Later this month I finally had time to start digging into my project, and that involved just rummaging and sorting through the data. Through my first dig through the data, I found a couple of interesting facts, but my I still have much more work to do in terms of exploring the data since not all the events were independent of each other. Next month I’m looking forward to collaborating with Madi, the manager for the project last year, in order to fully understand all of the things she did and found. I’m also looking forward to collaborating with Grace to hopefully use some of my newly learned GIS skills to make a map that explains some of the confusing parts of her project. Lastly, I’m looking forward to digging deeper into my data and seeing what I can find.

Jonathan's Blog

Jonathan Blubaugh, graduate student

2 February 2020

I had my committee meeting this month and got approval to finish my work and write up my thesis. I’m very excited to be on the final stretch, even if that stretch is 4 months long. I’ve signed up at the Writing Center on campus for a thesis partner to keep me accountable for my writing progress. I’m planning on taking one month per section of my thesis and then an extra month for final editing and formatting. If I keep that timeline, I should be able to defend in mid-June.

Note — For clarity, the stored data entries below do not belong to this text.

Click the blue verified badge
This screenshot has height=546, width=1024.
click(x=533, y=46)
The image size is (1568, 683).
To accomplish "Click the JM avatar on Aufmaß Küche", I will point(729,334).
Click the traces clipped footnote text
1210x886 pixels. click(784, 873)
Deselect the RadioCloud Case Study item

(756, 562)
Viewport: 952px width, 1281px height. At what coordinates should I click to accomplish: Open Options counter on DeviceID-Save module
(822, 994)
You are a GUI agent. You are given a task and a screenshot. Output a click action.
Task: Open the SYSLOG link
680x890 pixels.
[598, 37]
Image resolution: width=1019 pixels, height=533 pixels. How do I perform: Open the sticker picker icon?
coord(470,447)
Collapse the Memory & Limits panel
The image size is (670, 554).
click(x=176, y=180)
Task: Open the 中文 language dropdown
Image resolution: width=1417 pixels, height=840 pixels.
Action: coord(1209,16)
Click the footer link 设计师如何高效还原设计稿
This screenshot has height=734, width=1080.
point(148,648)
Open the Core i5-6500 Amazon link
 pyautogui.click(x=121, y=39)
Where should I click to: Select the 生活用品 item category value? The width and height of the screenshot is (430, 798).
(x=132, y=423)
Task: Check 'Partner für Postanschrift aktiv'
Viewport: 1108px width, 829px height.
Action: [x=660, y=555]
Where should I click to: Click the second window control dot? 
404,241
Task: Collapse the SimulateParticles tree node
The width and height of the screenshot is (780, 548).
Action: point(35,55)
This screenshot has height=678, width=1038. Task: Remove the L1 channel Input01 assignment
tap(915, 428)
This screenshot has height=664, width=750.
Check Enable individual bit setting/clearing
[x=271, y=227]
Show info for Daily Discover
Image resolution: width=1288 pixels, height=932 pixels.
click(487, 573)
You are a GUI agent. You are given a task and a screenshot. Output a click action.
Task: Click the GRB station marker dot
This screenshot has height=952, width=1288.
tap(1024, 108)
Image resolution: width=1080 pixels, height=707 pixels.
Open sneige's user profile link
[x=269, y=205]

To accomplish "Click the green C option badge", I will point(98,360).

One thing that came from my committee meeting was using a different multivariate approach to visualize my data. I’ve been working on a Constrained Ordination, which is similar to the PCA shown in my last blog post. The difference is that instead of using the output of the model as the axes, I can force one axis to be the sex ratio of each model output. This means I can show the amount of variation explained solely by the sex ratio changes on one axis and the other axis is the variation explained by changes in the impact. This will hopefully provide a more robust analysis of the differences between the harbor seal sexes. I’m continuing to work on this analysis during next month but will hopefully be done with it by the end of February so I can write my results up in March.